Sebenarnya kalimat ini sekeligus merupakan inti berita kitab Imamat, yaitu
panggilan dan perintah untuk menjadi kudus. Allah memanggil Israel untuk maksud
kekudusan.
Beberapa
hal penting yang perlu dipahami dalam pendekatan kitab Imamat nampak, sebagai
berikut:
Pertama,
maksud kitab Imamat adalah menyatakan kesucian Allah. Israel harus belajar
mengenai kesucian Allah dalam tiga cara, yakni:
·
Peraturan kurban, yang mengandung
kebenaran bahwa pembenaran hanya mungkin dialami melalui penumpahan darah
kurban.
·
Penetapan hukum merupakan pedoman bagi
watak dan kelakuan.
·
Kemutlakan kekudusan Allah ditegaskan
dengan hukuman-hukuman bagi si pelanggar.
Kedua,
nilai kitab Imamat untuk masa kini:
·
Menyatakan sifat Allah yang tidak
berubah.
·
Mengandung prinsip-prinsip azasi
hubungan Allah dengan manusia secara simbolik, terutama pentingnya pendamaian
melalui kurban.
·
Berisi hukum perdata dalam pemerintahan
Theokrasi sebagai sumber peraturan hukum modern.
·
Ungkapan-ungkapan simbolik tersebut
memang sudah banyak yang tergenapi dalam Perjanjian Baru. Namun, ada
ungkapan-ungkapan simbolik yang belum tergenapi. Mis: Hari raya Grafirat (pendamaian) telah digenapi
oleh Kristus sebagai Imam Besar Agung, yang telah masuk ke sorga, tetapi belum
digenapi manakala Imam Besar keluar dari tempat Maha Kudus untuk mengampuni
umat Israel, demikian juga Kristus belum datang kembali. Demikian juga mengenai
bunyi nafiri (Kel. 23:16), hari raya pengumpulan hasil pada akhir tahun, tahun
sabat, tahun yobel, dsb.
Ketiga,
titik tolak kitab Imamat.
·
Ayat-ayat pertama kitab Imamat
menggaris bawahi kebenaran bahwa Allah sudah bersekutu dengan umat-Nya dalam
kemah pertemuan. Dan bukan lagi di gunung Sinai yang menakutkan. Allah telah
diam di tengah-tengah umat-Nya an dan telah bersekutu dengan mereka.
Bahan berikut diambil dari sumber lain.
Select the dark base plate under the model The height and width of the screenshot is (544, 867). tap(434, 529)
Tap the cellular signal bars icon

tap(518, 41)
Kurban-kurban merupakan peneguhan hubungan Allah dengan umat-Nya.
·
Imamat merupakan bagian integral dari
kitab Kejadian dan Keluaran. Dimana dalam kitab Kejadian: Jalan kelepasan
anugerah Allah kepada manusia. Benih perempuan akan mematahkan dosa (proto
evangelium). Kitab Keluaran: Perlengkapan Allah bagi kebutuhan rohani manusia.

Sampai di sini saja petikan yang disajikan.